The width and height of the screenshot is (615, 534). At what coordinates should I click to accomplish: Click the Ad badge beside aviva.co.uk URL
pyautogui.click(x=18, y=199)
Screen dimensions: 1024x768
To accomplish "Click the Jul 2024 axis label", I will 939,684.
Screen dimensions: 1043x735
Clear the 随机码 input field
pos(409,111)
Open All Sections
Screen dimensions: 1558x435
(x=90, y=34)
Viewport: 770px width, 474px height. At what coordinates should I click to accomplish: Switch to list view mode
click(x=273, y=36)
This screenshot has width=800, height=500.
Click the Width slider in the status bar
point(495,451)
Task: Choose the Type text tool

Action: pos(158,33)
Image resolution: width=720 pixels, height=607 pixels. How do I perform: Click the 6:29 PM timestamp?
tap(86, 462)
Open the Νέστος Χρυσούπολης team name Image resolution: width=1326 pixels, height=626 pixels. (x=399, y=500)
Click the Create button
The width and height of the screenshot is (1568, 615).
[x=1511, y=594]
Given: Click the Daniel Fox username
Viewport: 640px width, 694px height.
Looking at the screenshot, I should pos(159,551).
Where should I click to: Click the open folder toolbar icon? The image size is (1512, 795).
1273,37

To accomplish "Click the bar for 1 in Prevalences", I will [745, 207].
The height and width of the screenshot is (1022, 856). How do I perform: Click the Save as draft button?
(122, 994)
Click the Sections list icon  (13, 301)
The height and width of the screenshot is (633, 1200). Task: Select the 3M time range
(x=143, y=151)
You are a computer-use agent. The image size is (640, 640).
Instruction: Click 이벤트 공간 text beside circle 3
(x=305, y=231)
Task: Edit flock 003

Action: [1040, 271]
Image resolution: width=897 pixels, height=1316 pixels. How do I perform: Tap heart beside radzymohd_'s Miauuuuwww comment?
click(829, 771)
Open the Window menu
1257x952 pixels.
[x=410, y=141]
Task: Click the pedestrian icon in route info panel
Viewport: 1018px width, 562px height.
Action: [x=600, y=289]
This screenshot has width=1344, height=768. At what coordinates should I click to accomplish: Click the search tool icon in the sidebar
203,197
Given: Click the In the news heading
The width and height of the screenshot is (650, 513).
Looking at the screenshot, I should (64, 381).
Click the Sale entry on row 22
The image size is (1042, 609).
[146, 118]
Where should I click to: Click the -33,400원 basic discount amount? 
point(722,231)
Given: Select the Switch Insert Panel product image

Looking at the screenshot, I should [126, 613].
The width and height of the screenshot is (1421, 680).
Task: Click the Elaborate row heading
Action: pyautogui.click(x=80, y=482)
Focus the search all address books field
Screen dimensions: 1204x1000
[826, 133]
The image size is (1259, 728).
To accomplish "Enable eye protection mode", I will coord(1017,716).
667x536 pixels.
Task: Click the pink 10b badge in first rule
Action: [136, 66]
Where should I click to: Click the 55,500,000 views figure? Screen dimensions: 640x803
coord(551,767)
= = =
▶ _PROBLEM_
Only the lines from the one with "Given: Select the" through the end of the listing should be output, exactly as they appear.

▶ _EXPECTED ANSWER_
Given: Select the Switch Insert Panel product image

Looking at the screenshot, I should [126, 613].
The width and height of the screenshot is (1421, 680).
Task: Click the Elaborate row heading
Action: pyautogui.click(x=80, y=482)
Focus the search all address books field
Screen dimensions: 1204x1000
[826, 133]
The image size is (1259, 728).
To accomplish "Enable eye protection mode", I will coord(1017,716).
667x536 pixels.
Task: Click the pink 10b badge in first rule
Action: [136, 66]
Where should I click to: Click the 55,500,000 views figure? Screen dimensions: 640x803
coord(551,767)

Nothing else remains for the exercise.